Your instructions - Copy the listing below word for word, from its first line through the line containing "Open the Modifiers".
■ ■ ■ ■
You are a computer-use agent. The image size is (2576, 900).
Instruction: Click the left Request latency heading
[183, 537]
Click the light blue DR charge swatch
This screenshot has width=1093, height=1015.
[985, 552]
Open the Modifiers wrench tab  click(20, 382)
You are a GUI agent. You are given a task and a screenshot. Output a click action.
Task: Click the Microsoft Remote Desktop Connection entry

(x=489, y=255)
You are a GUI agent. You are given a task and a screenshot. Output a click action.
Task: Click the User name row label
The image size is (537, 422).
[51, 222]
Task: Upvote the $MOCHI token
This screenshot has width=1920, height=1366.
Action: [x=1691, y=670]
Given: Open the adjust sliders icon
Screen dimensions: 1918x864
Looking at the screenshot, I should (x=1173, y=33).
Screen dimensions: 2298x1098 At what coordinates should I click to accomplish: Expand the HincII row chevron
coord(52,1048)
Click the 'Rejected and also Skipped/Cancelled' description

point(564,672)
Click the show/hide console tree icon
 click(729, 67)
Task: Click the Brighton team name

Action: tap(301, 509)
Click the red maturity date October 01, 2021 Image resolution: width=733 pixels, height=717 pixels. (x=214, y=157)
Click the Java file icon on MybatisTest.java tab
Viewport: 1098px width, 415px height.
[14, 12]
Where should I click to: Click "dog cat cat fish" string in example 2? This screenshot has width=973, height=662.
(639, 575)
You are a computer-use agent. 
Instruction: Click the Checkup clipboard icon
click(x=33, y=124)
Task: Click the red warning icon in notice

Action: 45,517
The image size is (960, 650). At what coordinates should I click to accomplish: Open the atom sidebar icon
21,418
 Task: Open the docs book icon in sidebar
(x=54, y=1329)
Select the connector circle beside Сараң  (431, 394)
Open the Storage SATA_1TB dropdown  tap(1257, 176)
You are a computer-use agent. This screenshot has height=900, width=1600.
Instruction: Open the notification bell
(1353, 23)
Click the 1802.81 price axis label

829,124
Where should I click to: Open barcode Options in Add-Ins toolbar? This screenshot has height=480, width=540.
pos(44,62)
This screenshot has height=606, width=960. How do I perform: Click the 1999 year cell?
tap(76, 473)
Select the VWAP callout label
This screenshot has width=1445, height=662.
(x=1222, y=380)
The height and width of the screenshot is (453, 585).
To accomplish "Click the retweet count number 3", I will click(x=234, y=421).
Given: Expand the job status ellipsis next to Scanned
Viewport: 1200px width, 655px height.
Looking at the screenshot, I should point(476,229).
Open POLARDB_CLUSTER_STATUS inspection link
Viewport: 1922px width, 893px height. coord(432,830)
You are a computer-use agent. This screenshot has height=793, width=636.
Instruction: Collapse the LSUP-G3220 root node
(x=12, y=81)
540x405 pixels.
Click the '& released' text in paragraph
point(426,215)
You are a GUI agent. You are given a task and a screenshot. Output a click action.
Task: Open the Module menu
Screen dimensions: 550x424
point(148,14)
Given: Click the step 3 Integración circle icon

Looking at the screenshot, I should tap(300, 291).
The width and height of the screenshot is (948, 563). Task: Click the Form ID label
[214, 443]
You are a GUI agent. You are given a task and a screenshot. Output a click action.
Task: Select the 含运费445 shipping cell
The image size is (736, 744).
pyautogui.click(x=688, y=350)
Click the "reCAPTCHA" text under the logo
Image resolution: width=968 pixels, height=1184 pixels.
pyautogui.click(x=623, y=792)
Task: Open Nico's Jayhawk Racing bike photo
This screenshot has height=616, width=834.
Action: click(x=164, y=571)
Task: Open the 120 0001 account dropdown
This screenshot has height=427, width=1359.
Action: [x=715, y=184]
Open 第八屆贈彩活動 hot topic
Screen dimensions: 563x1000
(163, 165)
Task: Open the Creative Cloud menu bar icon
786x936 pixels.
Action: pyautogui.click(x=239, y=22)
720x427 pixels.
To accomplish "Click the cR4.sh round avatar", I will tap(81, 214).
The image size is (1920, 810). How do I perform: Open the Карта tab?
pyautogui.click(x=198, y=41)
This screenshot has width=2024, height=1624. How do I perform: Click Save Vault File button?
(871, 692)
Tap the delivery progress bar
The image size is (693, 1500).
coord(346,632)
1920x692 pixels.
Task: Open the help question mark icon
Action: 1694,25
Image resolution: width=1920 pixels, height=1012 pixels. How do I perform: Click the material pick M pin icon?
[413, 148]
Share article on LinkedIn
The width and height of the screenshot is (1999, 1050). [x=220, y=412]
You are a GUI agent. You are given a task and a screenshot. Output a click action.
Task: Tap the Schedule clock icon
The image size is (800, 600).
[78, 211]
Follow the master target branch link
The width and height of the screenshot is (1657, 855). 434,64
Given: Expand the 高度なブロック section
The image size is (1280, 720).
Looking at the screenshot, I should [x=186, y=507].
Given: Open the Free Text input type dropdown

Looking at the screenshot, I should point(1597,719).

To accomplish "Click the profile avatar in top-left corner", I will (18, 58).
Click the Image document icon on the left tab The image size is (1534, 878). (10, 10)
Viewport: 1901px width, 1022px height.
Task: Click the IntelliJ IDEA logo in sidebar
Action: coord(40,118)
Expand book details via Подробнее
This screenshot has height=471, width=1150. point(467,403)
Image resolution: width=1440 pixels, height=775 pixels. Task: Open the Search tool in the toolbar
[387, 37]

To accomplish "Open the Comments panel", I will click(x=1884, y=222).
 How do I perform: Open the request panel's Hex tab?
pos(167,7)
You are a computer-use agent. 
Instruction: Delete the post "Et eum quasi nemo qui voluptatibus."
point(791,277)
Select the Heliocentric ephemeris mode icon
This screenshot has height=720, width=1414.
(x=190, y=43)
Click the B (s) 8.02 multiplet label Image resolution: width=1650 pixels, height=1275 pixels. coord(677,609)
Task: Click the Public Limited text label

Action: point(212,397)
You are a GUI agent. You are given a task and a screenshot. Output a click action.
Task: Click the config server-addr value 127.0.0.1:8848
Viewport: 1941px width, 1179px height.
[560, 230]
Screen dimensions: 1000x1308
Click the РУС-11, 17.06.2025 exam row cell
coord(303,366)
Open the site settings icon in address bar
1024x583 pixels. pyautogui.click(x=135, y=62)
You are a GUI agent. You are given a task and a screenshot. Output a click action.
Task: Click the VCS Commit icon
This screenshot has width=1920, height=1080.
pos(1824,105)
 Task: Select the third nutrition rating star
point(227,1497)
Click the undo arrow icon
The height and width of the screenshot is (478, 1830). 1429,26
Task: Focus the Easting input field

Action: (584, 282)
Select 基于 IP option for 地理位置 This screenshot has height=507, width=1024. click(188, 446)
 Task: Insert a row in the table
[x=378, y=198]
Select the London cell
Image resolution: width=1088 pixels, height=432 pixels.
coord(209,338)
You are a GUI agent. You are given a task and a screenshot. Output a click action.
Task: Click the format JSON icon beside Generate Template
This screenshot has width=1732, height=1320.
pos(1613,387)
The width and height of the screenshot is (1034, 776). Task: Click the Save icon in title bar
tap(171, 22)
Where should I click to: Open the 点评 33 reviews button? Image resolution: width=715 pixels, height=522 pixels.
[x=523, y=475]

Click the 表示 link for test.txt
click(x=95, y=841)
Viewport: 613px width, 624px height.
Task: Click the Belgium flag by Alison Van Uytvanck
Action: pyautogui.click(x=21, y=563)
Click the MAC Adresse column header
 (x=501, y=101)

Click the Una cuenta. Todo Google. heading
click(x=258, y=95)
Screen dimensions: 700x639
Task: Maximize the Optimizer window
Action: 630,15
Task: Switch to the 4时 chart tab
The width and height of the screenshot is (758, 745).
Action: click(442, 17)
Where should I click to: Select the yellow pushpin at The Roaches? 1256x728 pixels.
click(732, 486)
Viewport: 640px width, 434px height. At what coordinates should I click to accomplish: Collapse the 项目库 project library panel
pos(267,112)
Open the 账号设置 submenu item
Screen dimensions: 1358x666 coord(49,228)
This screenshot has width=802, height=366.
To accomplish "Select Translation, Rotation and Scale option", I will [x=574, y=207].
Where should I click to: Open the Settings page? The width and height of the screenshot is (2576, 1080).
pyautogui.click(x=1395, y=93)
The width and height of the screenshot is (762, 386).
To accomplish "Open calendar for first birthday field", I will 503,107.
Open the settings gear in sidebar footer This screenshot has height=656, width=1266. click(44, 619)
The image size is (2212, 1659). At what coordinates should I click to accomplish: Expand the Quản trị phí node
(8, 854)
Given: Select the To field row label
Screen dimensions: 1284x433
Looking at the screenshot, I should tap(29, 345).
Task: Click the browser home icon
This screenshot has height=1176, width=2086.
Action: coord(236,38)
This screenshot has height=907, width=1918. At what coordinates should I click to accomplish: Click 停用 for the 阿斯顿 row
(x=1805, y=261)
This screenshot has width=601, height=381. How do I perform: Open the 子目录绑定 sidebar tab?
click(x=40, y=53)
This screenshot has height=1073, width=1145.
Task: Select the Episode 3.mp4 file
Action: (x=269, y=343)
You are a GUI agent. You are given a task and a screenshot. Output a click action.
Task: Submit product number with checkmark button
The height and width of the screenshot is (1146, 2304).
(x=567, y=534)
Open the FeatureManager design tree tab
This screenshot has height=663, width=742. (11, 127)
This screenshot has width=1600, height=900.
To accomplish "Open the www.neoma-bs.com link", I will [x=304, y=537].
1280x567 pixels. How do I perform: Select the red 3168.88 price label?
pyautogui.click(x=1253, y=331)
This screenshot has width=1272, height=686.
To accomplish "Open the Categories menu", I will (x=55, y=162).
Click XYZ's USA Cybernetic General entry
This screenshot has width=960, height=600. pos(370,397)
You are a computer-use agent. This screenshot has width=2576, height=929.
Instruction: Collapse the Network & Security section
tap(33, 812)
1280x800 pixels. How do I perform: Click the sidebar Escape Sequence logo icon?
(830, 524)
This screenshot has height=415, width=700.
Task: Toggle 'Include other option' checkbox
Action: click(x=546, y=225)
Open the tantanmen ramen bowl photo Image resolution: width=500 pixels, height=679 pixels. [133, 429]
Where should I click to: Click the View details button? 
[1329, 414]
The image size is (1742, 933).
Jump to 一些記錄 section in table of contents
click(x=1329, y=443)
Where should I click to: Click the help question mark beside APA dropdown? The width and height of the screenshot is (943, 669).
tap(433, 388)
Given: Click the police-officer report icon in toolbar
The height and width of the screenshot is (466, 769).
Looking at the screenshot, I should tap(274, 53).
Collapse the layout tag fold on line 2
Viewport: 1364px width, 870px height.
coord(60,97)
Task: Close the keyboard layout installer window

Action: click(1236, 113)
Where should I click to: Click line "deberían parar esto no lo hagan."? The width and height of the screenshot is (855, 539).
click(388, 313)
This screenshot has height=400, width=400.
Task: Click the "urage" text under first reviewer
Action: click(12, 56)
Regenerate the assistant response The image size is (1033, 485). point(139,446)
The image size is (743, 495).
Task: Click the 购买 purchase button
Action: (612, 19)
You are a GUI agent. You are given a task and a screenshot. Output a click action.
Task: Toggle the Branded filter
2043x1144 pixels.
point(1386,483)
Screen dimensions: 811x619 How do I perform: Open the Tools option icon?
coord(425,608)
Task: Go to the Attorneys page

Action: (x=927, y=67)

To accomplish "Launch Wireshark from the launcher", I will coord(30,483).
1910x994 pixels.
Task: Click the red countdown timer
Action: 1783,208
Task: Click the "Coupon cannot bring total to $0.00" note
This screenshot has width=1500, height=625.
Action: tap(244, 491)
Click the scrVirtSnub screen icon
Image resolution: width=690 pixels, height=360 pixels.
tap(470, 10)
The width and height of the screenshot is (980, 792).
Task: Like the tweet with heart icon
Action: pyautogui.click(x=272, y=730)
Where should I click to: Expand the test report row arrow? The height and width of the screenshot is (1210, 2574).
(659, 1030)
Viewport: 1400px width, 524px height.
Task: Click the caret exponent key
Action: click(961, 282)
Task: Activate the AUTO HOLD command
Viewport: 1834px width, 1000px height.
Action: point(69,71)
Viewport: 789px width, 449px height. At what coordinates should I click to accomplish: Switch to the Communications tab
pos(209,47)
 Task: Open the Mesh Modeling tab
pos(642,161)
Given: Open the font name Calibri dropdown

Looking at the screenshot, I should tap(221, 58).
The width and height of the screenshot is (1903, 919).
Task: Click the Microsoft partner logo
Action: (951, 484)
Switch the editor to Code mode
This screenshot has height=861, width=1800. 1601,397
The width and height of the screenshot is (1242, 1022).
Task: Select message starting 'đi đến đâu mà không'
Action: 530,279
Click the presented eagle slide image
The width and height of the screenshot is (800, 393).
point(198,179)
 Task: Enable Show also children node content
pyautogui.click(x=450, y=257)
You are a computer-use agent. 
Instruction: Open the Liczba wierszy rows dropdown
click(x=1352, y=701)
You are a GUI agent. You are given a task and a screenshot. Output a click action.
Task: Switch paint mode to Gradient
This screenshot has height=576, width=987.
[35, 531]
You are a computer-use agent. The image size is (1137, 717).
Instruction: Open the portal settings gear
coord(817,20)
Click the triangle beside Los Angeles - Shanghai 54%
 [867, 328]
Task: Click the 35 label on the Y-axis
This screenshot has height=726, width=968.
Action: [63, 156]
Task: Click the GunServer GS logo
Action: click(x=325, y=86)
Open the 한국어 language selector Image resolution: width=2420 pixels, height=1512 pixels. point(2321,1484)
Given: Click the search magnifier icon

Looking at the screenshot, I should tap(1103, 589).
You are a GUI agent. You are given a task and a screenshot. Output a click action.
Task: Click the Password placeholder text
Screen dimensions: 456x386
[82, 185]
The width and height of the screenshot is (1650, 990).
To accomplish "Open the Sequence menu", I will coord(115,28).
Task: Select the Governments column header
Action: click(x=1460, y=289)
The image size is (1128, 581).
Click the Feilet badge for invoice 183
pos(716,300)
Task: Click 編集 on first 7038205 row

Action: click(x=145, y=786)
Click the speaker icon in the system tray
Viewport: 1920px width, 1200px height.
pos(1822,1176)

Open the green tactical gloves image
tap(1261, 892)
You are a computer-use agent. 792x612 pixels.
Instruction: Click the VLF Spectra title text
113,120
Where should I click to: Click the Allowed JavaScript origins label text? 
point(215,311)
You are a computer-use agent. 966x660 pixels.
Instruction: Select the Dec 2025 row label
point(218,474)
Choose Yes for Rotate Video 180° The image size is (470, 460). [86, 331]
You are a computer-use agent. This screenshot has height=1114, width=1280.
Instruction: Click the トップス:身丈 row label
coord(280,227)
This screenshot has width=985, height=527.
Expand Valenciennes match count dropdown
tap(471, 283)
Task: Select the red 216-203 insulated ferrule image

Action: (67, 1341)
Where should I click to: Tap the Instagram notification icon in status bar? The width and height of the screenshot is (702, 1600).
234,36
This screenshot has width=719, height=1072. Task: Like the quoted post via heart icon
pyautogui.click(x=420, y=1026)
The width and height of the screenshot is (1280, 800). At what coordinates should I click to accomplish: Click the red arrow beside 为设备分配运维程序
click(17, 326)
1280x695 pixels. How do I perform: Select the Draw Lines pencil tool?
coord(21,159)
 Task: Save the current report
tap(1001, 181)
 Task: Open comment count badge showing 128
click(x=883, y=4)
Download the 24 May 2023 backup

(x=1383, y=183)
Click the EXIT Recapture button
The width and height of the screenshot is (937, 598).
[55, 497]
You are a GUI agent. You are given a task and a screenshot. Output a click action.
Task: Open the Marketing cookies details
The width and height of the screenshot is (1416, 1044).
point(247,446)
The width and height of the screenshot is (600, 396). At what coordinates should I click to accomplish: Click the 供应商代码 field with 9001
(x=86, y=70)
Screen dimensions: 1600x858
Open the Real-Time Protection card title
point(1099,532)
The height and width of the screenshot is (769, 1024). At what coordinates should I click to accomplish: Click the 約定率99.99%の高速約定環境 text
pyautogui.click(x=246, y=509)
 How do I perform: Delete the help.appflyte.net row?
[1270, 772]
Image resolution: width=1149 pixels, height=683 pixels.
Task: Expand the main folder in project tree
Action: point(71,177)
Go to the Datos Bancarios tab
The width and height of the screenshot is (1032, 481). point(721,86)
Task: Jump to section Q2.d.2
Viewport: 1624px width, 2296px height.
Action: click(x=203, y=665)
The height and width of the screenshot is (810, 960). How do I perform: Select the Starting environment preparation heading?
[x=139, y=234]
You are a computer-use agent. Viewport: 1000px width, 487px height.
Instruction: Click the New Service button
■ ■ ■ ■
Solution to this problem -
You are a computer-use agent. The image size is (2576, 900).
Instruction: Click the left Request latency heading
[183, 537]
Click the light blue DR charge swatch
This screenshot has width=1093, height=1015.
[985, 552]
Open the Modifiers wrench tab  click(20, 382)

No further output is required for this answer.